[DATA TO USE]

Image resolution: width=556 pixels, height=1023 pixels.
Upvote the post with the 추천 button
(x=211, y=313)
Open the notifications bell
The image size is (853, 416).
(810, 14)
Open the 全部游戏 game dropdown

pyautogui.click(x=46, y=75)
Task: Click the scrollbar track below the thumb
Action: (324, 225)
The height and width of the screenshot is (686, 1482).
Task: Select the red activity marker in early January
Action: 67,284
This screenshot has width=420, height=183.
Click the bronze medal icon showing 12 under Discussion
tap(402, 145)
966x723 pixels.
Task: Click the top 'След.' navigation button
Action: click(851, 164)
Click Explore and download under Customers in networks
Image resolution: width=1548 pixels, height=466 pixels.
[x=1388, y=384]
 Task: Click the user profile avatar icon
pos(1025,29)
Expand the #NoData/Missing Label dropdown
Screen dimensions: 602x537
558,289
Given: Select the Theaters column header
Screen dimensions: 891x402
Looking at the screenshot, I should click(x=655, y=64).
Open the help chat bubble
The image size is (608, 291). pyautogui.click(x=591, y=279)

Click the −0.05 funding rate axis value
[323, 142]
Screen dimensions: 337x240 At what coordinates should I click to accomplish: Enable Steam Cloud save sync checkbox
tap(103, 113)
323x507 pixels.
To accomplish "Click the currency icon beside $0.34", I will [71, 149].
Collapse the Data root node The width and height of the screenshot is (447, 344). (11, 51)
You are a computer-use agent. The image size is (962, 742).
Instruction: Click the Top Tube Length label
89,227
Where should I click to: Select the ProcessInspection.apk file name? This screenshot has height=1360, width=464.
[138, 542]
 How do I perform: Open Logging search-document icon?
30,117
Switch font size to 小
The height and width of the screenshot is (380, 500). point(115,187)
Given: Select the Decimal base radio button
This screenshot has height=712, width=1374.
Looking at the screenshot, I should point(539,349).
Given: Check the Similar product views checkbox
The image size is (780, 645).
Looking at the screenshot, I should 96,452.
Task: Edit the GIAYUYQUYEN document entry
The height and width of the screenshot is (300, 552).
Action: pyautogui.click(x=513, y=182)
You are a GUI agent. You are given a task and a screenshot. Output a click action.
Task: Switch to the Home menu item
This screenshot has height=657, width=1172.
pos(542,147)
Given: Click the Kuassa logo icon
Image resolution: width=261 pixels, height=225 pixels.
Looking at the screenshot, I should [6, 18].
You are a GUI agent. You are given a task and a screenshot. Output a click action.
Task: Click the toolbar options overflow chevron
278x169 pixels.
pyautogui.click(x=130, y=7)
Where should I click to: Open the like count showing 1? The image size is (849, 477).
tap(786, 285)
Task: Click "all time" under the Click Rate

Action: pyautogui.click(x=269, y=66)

[/DATA TO USE]

WORK INSTRUCTIONS:
Every record should be given again without alteration.

SOLUTION:
Image resolution: width=556 pixels, height=1023 pixels.
Upvote the post with the 추천 button
(x=211, y=313)
Open the notifications bell
The image size is (853, 416).
(810, 14)
Open the 全部游戏 game dropdown

pyautogui.click(x=46, y=75)
Task: Click the scrollbar track below the thumb
Action: (324, 225)
The height and width of the screenshot is (686, 1482).
Task: Select the red activity marker in early January
Action: 67,284
This screenshot has width=420, height=183.
Click the bronze medal icon showing 12 under Discussion
tap(402, 145)
966x723 pixels.
Task: Click the top 'След.' navigation button
Action: click(851, 164)
Click Explore and download under Customers in networks
Image resolution: width=1548 pixels, height=466 pixels.
[x=1388, y=384]
 Task: Click the user profile avatar icon
pos(1025,29)
Expand the #NoData/Missing Label dropdown
Screen dimensions: 602x537
558,289
Given: Select the Theaters column header
Screen dimensions: 891x402
Looking at the screenshot, I should click(x=655, y=64).
Open the help chat bubble
The image size is (608, 291). pyautogui.click(x=591, y=279)

Click the −0.05 funding rate axis value
[323, 142]
Screen dimensions: 337x240 At what coordinates should I click to accomplish: Enable Steam Cloud save sync checkbox
tap(103, 113)
323x507 pixels.
To accomplish "Click the currency icon beside $0.34", I will [71, 149].
Collapse the Data root node The width and height of the screenshot is (447, 344). (11, 51)
You are a computer-use agent. The image size is (962, 742).
Instruction: Click the Top Tube Length label
89,227
Where should I click to: Select the ProcessInspection.apk file name? This screenshot has height=1360, width=464.
[138, 542]
 How do I perform: Open Logging search-document icon?
30,117
Switch font size to 小
The height and width of the screenshot is (380, 500). point(115,187)
Given: Select the Decimal base radio button
This screenshot has height=712, width=1374.
Looking at the screenshot, I should point(539,349).
Given: Check the Similar product views checkbox
The image size is (780, 645).
Looking at the screenshot, I should 96,452.
Task: Edit the GIAYUYQUYEN document entry
The height and width of the screenshot is (300, 552).
Action: pyautogui.click(x=513, y=182)
You are a GUI agent. You are given a task and a screenshot. Output a click action.
Task: Switch to the Home menu item
This screenshot has height=657, width=1172.
pos(542,147)
Given: Click the Kuassa logo icon
Image resolution: width=261 pixels, height=225 pixels.
Looking at the screenshot, I should [6, 18].
You are a GUI agent. You are given a task and a screenshot. Output a click action.
Task: Click the toolbar options overflow chevron
278x169 pixels.
pyautogui.click(x=130, y=7)
Where should I click to: Open the like count showing 1? The image size is (849, 477).
tap(786, 285)
Task: Click "all time" under the Click Rate

Action: pyautogui.click(x=269, y=66)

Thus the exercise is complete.